Doentes terminais deveriam decidir como querem morrer

“Os médicos são homens que prescrevem remédios sobre os quais eles pouco conhecem, para curar doenças sobre as quais sabem menos ainda em seres humanos sobre os quais não sabem nada”.

Voltei a lembrar desse pensamento atribuído ao filósofo francês Voltaire ao receber nesta segunda (19) o telefonema da filha de uma querida amiga, que lutava havia quase três anos contra um câncer de pulmão. “Clau, a minha mãe faleceu.”

Passado o choro, imediatamente meus pensamentos foram ocupados pelos incríveis momentos que vivemos nesses últimos 15 anos. As viagens, a dança, os memoráveis jantares, as confidências mútuas, as dicas de viagem. A alegria dela parecia inesgotável.

Nunca existiu tempo ruim, nem nesses últimos anos em que passou mais internada do que em casa e que a quimioterapia passou a fazer parte da rotina quase que diária. Tinha uma fé e um otimismo inabaláveis. Saía das sessões de químio como se estivesse saindo do cinema. Louca de vontade de devorar um X-salada na padoca da esquina.

Foi tratada pelos melhores oncologistas de São Paulo, em um dos hospitais mais renomados do país e teve acesso a medicamentos de última geração. Ainda assim, o maldito câncer levou a melhor.

A verdade é que o corpo humano é muito mais complexo do que a medicina pode prever. Lembrei-me também da conversa que tive há dois anos com o oncologista Siddartha Mukherjee, que venceu o Prêmio Pulitzer de 2011 com o livro “O Imperador de Todos os Males: Uma Biografia do Câncer” (Companhia das Letras).

Pesquisador da Universidade Columbia (EUA), ele dizia que ainda falta tecnologia para compreender e tratar com mais eficiência os tumores e que talvez a tão falada batalha contra o câncer jamais seja ganha por completo. Sim, é claro que tivemos avanço.

Hoje existem remédios que atacam as células malignas e poupam as normais. O mesmo acontece com a radioterapia, cujos feixes de radiação estão mais precisos no tumor e não nas partes sadias. As técnicas de cirurgia também melhoraram e são muito menos mutiladoras que no passado. Também avançamos no conhecimento e na cultura da prevenção, embora muitas vezes teimamos em não fazer a lição de casa.

Mas, como diz Siddartha, é um exagero dizer que a guerra contra o câncer está vencida (ou prestes a ser), como tantas vezes já se alardeou.
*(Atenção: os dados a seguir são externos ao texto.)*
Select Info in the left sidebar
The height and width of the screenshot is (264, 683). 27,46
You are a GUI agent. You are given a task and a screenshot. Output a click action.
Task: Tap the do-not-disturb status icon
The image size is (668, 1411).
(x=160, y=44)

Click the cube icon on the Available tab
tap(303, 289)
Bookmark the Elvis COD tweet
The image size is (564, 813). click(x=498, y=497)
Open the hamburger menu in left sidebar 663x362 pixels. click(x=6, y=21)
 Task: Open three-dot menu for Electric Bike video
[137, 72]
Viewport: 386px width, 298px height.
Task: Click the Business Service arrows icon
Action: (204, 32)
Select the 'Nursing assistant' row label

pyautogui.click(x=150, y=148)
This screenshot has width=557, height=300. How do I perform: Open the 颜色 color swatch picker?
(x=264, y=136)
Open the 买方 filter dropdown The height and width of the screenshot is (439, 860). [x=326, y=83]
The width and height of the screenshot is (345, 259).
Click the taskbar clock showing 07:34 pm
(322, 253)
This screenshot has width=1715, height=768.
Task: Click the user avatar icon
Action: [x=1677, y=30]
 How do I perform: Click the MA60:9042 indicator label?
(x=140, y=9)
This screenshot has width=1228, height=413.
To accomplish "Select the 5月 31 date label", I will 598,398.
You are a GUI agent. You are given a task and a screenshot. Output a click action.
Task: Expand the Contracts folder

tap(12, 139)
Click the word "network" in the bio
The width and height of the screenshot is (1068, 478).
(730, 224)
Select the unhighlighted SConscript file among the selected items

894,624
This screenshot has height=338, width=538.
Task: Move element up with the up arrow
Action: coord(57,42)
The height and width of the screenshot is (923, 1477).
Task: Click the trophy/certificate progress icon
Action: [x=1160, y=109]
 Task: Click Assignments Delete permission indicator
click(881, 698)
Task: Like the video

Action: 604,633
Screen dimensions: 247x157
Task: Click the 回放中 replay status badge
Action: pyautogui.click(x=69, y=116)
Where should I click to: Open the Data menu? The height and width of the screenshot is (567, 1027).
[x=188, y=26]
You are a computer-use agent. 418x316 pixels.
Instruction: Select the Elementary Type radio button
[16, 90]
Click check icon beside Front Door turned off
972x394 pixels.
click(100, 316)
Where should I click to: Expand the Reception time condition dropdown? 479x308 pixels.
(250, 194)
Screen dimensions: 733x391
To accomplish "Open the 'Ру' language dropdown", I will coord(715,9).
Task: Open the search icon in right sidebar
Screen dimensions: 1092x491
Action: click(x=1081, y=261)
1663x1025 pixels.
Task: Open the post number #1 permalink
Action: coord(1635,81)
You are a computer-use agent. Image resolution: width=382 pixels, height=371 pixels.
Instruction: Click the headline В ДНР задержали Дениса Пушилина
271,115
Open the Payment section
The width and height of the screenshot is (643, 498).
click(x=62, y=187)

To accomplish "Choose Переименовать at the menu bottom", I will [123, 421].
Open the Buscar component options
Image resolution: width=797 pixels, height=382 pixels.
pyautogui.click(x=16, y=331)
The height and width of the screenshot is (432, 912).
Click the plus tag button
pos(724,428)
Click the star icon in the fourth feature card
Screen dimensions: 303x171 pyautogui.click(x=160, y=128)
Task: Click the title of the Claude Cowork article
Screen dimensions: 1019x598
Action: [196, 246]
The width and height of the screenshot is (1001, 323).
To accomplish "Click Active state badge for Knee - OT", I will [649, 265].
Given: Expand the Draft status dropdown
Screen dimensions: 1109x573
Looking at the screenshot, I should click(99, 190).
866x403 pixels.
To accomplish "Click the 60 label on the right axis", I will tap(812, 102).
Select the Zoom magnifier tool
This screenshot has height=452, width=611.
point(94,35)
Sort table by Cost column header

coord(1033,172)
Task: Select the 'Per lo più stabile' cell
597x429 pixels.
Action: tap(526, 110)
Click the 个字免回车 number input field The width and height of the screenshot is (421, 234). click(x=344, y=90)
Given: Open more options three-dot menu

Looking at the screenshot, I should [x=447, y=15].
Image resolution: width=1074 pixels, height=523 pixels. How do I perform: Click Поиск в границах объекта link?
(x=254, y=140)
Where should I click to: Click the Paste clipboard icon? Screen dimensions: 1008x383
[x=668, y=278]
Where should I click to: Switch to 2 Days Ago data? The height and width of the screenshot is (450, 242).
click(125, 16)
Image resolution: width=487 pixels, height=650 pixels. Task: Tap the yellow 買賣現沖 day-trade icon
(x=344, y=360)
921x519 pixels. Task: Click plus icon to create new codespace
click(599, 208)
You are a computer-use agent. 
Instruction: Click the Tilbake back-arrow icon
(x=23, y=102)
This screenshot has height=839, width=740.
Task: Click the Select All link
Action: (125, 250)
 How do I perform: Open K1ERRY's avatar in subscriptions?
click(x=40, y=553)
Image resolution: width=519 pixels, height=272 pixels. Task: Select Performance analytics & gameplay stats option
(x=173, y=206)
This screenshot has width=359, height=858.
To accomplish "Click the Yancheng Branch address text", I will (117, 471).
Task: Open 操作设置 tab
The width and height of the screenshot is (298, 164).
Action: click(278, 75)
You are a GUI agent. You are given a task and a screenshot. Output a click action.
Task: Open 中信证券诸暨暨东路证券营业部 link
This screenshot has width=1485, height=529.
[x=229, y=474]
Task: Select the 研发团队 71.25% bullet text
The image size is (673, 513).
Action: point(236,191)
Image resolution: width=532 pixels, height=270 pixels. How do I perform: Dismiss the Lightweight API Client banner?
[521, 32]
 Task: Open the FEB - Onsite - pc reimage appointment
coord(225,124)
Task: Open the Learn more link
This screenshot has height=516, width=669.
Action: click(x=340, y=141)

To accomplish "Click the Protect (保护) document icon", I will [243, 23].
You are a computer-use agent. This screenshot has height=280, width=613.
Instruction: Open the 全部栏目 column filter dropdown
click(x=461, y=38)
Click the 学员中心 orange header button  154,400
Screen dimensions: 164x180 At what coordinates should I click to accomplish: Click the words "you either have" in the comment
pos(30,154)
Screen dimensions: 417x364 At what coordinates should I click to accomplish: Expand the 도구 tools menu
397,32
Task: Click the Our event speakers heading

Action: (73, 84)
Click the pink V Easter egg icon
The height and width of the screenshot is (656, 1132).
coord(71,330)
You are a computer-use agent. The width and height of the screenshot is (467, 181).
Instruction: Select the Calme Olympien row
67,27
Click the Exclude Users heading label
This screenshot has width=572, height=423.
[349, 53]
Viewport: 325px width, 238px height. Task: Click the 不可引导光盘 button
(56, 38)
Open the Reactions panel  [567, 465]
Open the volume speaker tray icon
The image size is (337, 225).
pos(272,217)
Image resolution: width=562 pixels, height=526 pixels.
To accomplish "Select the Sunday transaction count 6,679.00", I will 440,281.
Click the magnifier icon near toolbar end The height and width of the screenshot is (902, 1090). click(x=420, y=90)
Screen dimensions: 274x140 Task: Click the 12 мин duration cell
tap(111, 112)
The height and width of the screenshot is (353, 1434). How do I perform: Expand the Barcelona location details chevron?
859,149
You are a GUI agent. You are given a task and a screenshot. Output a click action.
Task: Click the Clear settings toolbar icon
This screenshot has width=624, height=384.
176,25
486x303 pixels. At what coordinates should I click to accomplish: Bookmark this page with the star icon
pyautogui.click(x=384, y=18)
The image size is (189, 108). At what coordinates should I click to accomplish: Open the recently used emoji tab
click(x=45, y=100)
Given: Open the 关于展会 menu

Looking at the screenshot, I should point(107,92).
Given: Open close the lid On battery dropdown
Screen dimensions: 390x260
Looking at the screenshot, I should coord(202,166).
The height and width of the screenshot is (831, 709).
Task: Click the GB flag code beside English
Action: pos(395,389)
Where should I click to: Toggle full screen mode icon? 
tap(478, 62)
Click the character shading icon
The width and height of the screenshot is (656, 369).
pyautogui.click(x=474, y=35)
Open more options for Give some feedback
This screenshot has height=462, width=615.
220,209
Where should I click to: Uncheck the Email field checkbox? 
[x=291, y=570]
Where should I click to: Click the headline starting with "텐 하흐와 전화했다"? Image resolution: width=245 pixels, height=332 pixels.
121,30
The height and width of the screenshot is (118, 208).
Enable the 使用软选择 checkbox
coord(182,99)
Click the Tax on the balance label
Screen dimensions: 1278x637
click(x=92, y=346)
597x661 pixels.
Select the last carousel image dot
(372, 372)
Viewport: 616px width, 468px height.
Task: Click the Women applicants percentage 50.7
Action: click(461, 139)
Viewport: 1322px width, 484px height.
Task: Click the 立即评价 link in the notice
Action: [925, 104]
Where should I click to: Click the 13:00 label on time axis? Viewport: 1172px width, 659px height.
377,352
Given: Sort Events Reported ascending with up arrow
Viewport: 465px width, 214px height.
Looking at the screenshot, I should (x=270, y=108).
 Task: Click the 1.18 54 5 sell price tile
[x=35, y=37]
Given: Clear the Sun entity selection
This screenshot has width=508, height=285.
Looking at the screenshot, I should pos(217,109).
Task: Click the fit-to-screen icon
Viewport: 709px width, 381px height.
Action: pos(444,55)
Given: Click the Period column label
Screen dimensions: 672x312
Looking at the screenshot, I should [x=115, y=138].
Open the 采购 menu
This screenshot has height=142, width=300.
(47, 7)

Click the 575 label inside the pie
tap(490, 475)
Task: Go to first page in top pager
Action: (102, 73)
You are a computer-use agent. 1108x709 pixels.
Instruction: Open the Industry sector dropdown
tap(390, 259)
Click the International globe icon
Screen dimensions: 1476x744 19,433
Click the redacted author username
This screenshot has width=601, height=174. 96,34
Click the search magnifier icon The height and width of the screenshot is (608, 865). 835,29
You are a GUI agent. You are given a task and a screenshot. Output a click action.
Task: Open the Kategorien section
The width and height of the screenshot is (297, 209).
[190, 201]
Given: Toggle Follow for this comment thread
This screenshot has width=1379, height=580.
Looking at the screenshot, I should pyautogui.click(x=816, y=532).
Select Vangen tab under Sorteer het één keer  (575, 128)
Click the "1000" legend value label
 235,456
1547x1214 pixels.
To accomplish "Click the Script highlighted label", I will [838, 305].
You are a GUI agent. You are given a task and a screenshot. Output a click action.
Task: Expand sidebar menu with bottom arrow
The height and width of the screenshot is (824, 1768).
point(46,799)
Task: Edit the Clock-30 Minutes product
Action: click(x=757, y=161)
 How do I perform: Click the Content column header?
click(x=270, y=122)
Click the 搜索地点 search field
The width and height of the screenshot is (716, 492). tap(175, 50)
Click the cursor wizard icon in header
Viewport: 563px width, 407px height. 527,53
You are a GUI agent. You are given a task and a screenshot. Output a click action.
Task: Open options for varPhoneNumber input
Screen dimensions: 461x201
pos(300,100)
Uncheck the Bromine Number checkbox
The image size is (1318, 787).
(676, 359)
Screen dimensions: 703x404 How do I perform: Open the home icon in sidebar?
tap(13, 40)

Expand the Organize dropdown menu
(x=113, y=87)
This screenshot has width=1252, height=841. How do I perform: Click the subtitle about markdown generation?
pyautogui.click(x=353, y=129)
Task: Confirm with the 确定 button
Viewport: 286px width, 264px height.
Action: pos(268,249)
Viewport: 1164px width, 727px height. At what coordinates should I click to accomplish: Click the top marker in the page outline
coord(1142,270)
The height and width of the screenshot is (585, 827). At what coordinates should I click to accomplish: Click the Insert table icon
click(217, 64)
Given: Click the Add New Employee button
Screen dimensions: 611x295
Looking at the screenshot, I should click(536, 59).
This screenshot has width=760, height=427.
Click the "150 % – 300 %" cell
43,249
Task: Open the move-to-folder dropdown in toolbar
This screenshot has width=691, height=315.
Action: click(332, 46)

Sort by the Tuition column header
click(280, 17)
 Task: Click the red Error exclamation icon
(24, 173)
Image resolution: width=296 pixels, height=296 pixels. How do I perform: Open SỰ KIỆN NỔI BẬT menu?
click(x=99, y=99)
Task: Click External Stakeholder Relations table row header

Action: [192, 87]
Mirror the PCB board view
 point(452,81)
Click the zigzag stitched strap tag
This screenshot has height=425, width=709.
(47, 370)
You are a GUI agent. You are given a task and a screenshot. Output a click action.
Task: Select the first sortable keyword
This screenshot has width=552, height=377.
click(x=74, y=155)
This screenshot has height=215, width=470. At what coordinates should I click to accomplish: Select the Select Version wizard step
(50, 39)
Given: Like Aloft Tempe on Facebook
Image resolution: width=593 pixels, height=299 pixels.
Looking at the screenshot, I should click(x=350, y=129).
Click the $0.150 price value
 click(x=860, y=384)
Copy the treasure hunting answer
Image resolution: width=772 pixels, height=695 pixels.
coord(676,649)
A impressão que eu tenho é quanto mais se busca essa tão sonhada vitória, mais riscos o paciente incurável tem de sofrer, de passar por tratamentos e procedimentos inúteis, em vez de terminar os seus dias em paz, ao lado daqueles que ama. Essa lição os médicos, as famílias e a sociedade de uma forma geral ainda não aprenderam. Cuidados paliativos, cuidados paliativos, cuidados paliativos. Quantas vezes e por quanto tempo mais teremos que repetir esse conceito até que ele vire um caminho natural para uma morte digna?

No mundo dos meus sonhos, as pessoas desenganadas, com câncer por todo o corpo, voltariam para casa antes de estarem completamente debilitadas. Teriam direito a potentes analgésicos para não sentirem dor e a uma dose letal de barbitúrico. Resolveriam pendências e fariam tudo o que lhes dessem na telha. E quando sentissem o fim se aproximando, reuniriam a família e os amigos, colocariam as músicas preferidas, dançariam e desfrutariam de um bom jantar, regado do melhor vinho. Depois, iriam para o quarto, tomariam o veneno e dariam adeus à vida. Era com festa e não numa UTI que eu gostaria de ter me despedido de você, amiga querida.